To do » Put every line of the records below into a Markdown table with two columns, Row for the row number and Line for the text of the line. Skip blank lines, and leave the pictures out of the answer.
━━━━━━━━━━━━━━━━
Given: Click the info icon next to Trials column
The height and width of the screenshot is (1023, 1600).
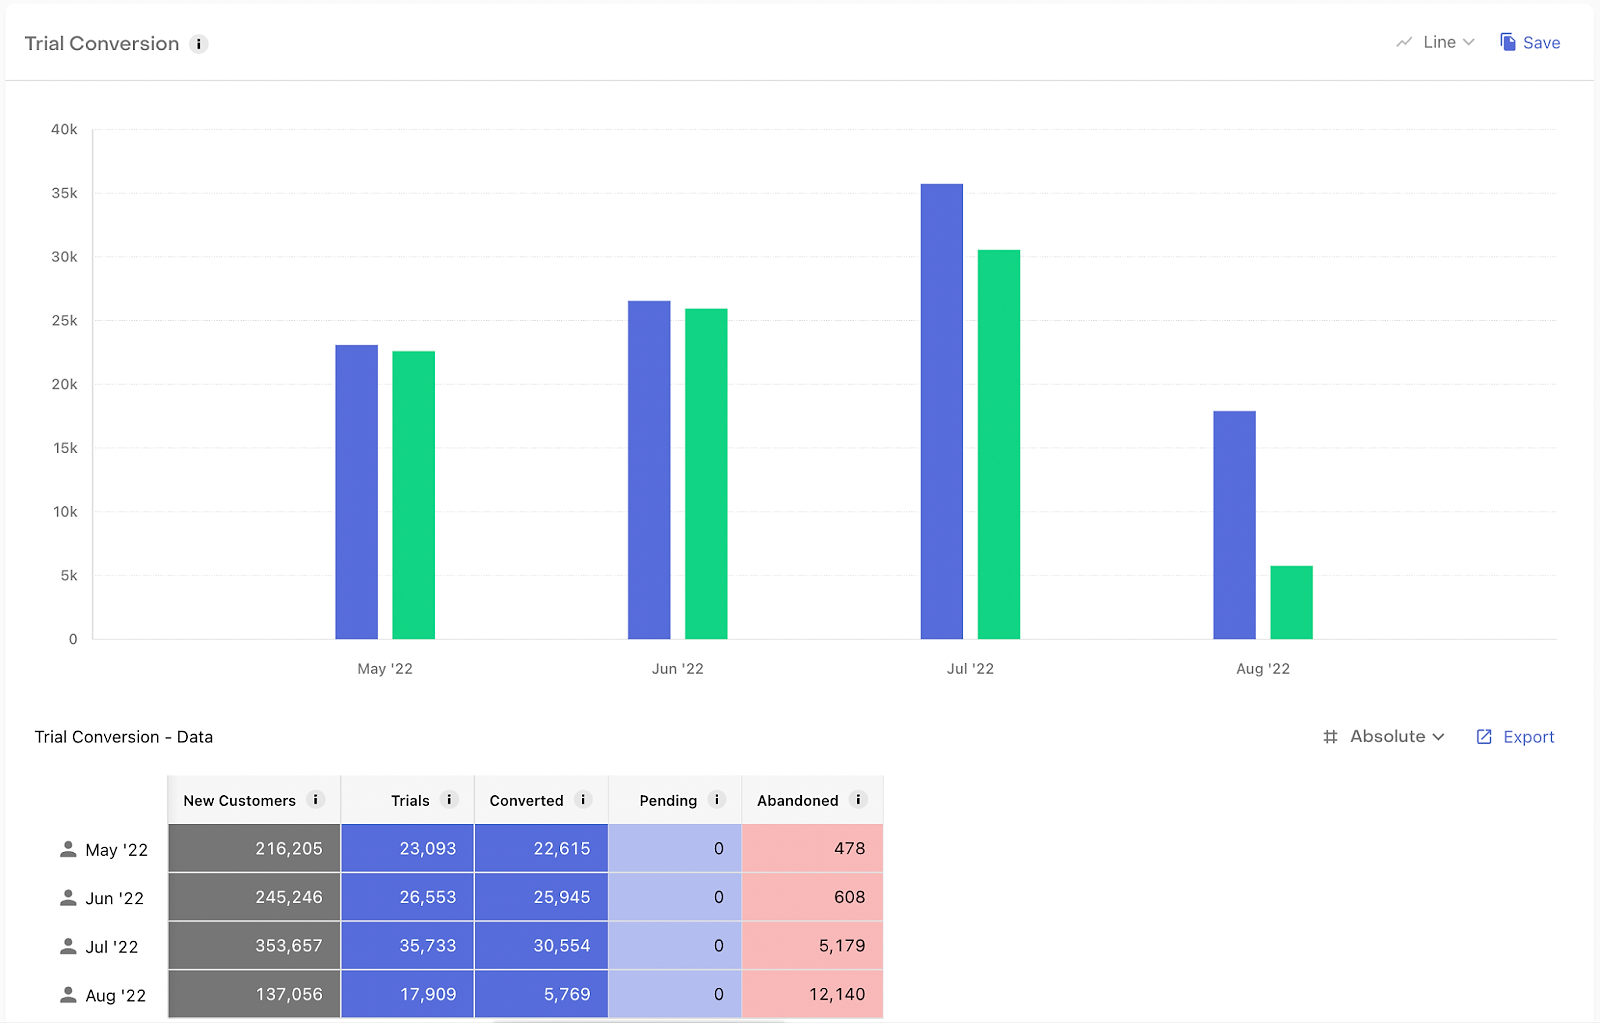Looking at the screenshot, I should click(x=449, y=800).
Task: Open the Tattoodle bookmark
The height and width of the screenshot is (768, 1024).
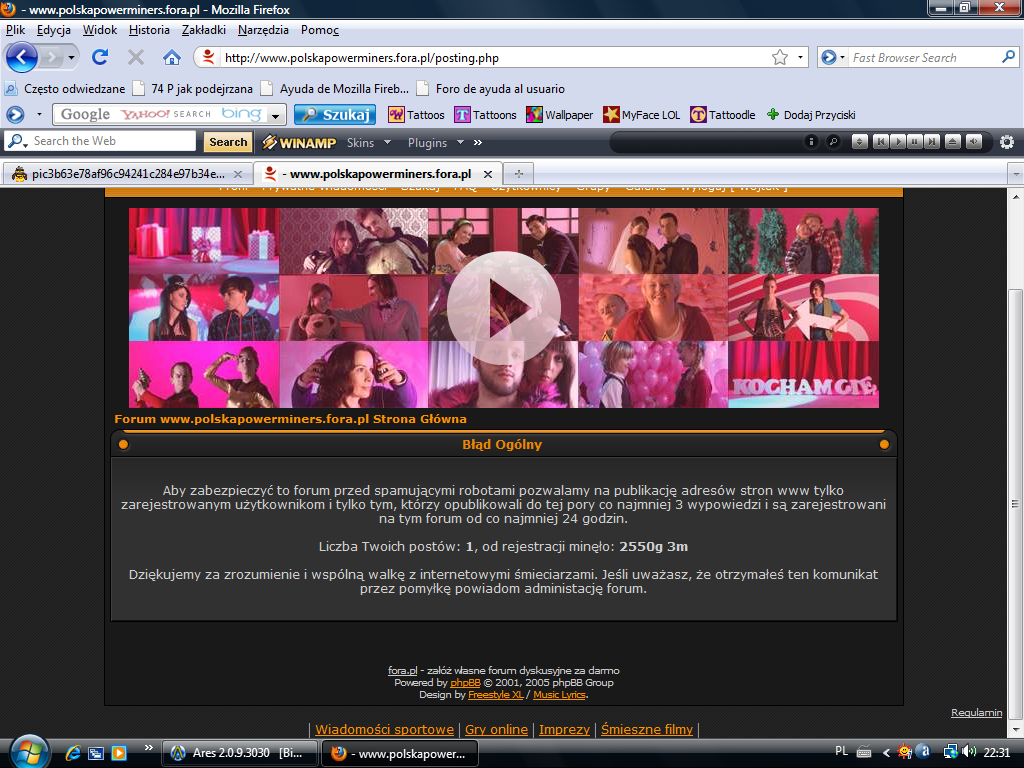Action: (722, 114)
━━━━━━━━━━━━━━━━
Task solution »
| Row | Line |
|---|---|
| 1 | Given: Click the info icon next to Trials column |
| 2 | The height and width of the screenshot is (1023, 1600). |
| 3 | Looking at the screenshot, I should click(x=449, y=800). |
| 4 | Task: Open the Tattoodle bookmark |
| 5 | The height and width of the screenshot is (768, 1024). |
| 6 | Action: (722, 114) |